Activity:
After reading the data below, copy out every line that contains the word "will".

Provided data:
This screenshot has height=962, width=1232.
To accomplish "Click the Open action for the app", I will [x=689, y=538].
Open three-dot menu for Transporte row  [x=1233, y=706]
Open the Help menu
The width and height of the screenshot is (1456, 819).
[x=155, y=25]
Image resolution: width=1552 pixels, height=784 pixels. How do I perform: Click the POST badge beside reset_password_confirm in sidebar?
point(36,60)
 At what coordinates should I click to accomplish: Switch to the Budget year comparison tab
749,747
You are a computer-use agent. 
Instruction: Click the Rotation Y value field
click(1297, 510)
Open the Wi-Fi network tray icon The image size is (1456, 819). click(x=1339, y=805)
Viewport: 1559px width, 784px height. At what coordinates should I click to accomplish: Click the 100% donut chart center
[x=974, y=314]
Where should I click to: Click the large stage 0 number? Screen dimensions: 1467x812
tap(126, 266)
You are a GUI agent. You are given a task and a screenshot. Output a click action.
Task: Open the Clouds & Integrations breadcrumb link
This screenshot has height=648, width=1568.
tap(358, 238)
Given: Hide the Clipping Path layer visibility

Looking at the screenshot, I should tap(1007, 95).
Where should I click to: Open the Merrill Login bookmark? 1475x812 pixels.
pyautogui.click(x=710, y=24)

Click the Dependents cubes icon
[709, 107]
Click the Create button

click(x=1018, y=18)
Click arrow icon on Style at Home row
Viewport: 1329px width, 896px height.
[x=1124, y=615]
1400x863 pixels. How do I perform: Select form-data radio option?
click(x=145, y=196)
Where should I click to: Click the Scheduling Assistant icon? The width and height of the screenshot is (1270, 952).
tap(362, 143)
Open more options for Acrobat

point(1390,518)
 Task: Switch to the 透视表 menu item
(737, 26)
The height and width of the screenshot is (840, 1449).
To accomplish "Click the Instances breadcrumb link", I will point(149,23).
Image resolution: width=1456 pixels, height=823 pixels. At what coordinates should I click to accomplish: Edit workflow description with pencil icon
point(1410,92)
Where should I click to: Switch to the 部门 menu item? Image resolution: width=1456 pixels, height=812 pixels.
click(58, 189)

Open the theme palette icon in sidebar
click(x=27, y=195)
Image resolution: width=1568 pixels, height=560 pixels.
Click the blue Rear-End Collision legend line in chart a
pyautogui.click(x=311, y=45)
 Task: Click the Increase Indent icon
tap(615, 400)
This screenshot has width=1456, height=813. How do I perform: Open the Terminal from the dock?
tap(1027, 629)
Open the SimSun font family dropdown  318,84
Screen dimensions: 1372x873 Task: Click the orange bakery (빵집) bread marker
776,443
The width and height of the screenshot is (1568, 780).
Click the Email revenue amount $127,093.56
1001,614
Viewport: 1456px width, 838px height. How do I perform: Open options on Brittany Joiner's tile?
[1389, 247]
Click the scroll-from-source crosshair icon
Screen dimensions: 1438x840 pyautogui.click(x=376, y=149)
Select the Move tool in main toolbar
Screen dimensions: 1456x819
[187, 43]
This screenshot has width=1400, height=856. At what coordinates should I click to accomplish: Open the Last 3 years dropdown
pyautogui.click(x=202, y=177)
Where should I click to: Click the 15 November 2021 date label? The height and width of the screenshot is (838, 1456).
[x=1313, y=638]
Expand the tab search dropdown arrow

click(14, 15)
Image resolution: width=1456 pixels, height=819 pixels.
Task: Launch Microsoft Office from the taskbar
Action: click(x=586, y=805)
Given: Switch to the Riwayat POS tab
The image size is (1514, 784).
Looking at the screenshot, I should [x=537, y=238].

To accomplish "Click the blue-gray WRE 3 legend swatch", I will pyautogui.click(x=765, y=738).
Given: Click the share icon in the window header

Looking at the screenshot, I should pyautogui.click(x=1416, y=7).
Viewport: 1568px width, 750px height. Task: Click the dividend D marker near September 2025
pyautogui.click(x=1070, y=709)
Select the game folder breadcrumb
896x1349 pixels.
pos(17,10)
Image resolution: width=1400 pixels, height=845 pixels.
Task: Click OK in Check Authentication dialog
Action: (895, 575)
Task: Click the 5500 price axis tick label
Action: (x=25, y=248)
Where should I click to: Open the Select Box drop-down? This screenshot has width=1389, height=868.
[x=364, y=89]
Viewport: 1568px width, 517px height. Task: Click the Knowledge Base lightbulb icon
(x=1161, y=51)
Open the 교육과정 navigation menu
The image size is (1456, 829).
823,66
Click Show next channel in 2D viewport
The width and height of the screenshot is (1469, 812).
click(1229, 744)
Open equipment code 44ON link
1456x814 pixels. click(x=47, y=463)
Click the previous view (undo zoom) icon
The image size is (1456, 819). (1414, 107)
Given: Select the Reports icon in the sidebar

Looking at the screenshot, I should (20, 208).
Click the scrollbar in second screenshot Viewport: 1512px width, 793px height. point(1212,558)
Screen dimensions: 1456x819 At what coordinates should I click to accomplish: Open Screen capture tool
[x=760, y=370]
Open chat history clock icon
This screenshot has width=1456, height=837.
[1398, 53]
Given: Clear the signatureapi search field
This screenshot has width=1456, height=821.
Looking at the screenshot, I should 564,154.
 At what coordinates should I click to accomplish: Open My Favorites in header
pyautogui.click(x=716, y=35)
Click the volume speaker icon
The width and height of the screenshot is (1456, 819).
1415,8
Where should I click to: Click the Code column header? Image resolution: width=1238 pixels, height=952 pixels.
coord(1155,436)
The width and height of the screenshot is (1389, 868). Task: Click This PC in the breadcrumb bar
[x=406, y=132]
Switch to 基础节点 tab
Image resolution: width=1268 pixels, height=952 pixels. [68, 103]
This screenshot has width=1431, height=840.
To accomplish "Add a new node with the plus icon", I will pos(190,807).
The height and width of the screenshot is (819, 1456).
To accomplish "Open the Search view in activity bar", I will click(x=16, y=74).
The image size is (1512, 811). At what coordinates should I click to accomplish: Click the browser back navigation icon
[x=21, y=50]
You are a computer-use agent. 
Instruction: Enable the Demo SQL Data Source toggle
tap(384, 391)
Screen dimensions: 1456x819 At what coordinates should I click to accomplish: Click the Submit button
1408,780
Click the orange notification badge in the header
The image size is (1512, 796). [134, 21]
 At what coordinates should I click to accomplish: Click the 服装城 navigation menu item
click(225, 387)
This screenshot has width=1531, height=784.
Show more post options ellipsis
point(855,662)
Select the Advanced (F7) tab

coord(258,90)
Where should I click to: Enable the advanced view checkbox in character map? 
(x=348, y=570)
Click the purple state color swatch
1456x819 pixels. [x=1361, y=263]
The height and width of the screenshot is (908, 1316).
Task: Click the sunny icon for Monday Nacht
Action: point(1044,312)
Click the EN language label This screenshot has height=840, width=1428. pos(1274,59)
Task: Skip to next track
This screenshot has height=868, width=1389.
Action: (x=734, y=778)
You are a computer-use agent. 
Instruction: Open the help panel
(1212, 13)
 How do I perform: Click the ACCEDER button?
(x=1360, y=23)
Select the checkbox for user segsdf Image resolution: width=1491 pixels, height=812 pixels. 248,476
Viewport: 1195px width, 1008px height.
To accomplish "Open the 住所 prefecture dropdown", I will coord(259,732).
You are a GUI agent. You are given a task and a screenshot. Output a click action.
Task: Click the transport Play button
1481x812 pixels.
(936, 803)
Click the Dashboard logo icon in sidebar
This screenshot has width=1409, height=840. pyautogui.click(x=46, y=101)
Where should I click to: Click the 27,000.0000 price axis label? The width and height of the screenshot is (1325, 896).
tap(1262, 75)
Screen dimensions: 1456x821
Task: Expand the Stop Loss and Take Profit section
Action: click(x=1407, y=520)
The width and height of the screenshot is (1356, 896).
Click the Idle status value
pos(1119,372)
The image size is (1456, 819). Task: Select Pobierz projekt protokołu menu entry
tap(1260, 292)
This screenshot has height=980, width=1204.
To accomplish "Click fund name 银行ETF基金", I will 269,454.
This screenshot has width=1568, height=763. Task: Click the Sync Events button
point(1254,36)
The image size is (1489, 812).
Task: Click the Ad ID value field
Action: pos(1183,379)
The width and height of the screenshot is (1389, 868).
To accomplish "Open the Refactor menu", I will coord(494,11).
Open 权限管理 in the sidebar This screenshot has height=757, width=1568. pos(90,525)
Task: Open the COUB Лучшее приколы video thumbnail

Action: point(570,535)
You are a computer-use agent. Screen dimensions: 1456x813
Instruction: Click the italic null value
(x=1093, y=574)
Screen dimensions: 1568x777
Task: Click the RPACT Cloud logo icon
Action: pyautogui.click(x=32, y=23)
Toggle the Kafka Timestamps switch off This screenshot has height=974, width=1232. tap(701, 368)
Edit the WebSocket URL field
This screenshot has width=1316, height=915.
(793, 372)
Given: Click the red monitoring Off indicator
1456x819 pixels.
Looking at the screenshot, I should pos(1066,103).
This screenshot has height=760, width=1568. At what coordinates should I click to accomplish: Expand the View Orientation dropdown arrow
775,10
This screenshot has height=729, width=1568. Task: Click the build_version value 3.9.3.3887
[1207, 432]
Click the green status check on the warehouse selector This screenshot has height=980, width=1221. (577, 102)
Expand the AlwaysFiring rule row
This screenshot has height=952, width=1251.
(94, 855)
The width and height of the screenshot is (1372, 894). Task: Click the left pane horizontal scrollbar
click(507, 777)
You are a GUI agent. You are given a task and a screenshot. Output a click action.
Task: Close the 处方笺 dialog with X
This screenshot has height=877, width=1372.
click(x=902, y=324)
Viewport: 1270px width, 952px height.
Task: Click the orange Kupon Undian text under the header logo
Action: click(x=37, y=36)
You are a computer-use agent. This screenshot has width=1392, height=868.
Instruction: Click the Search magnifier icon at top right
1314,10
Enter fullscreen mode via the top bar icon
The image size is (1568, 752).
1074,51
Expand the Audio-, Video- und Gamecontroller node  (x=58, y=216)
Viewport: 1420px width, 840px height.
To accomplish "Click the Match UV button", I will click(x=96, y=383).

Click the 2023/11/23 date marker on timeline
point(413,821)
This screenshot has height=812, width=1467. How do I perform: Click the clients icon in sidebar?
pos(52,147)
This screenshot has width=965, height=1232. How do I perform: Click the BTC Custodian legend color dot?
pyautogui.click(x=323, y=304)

Your solution:
To accomplish "Click the Open action for the app", I will [x=689, y=538].
To accomplish "Click the Instances breadcrumb link", I will point(149,23).
To accomplish "Click the blue-gray WRE 3 legend swatch", I will pyautogui.click(x=765, y=738).
To accomplish "Add a new node with the plus icon", I will pos(190,807).
To accomplish "Open the Search view in activity bar", I will click(x=16, y=74).
To accomplish "Open the 住所 prefecture dropdown", I will coord(259,732).
To accomplish "Click fund name 银行ETF基金", I will 269,454.
To accomplish "Open the Refactor menu", I will coord(494,11).
To accomplish "Click the Match UV button", I will click(x=96, y=383).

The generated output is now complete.